* _DATASET_
__________________________________________________
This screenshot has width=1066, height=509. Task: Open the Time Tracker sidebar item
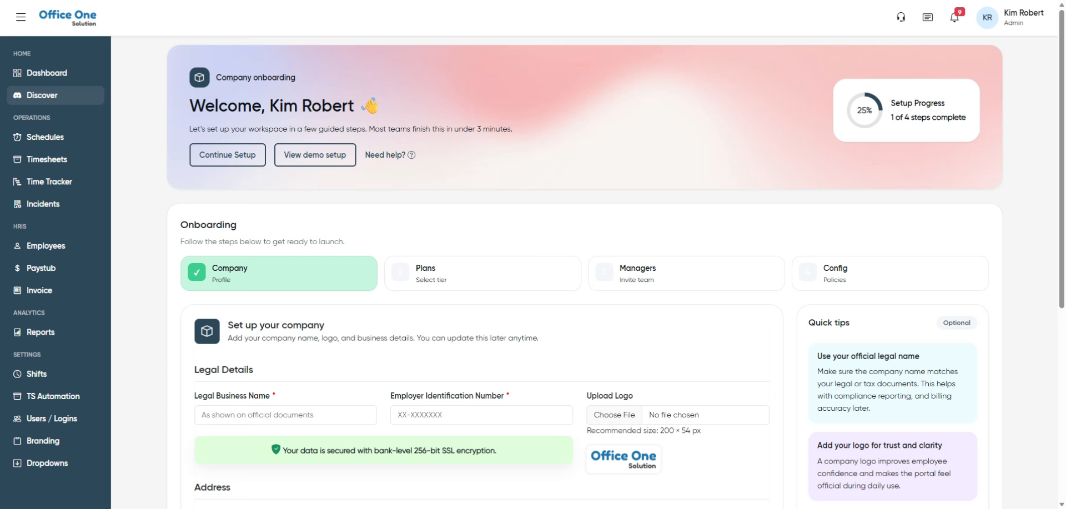tap(49, 182)
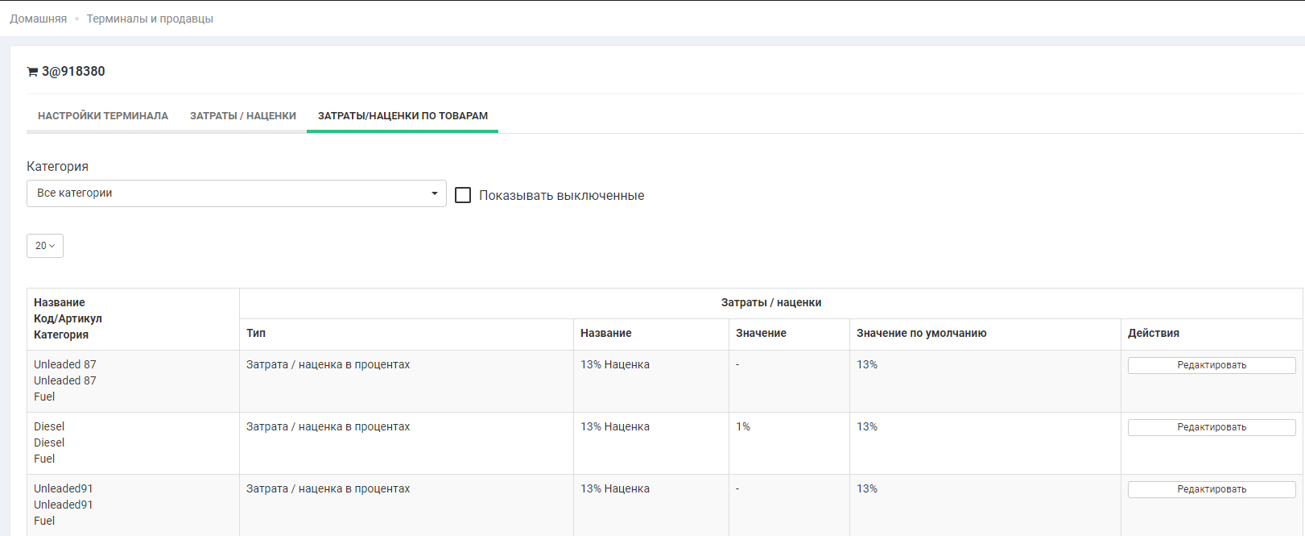Screen dimensions: 1305x536
Task: Select the 'Значение по умолчанию' column header
Action: point(921,333)
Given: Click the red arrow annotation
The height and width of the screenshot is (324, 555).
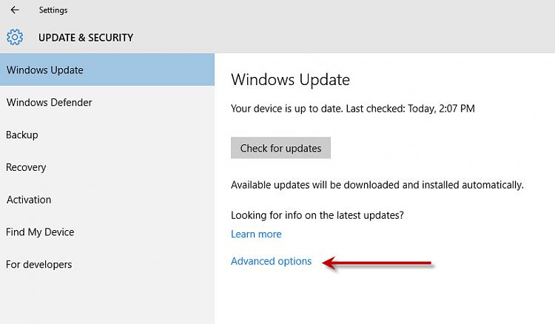Looking at the screenshot, I should pyautogui.click(x=377, y=263).
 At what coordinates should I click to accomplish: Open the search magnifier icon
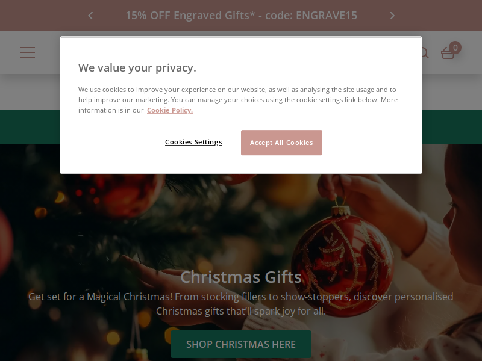425,53
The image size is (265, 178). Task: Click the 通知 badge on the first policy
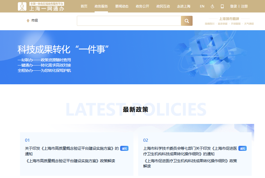(124, 148)
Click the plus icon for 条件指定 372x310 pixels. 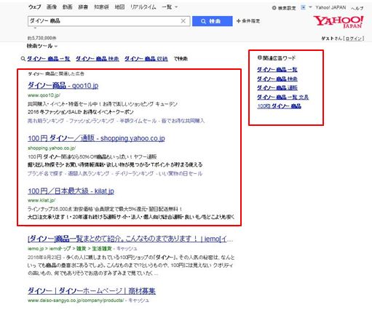coord(238,21)
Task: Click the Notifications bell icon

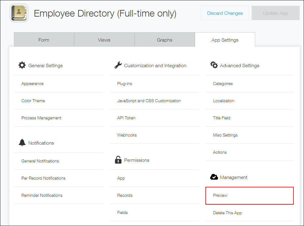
__________________________________________________
Reproduce the records above from their first line to the line bearing "Given: Click the red arrow annotation", both ends included, leaving every picture out.

* _ANSWER SECTION_
This screenshot has width=1066, height=509. Task: Open the Time Tracker sidebar item
tap(49, 182)
Screen dimensions: 1305x536
Task: Select the 'Значение по умолчанию' column header
Action: point(921,333)
Given: Click the red arrow annotation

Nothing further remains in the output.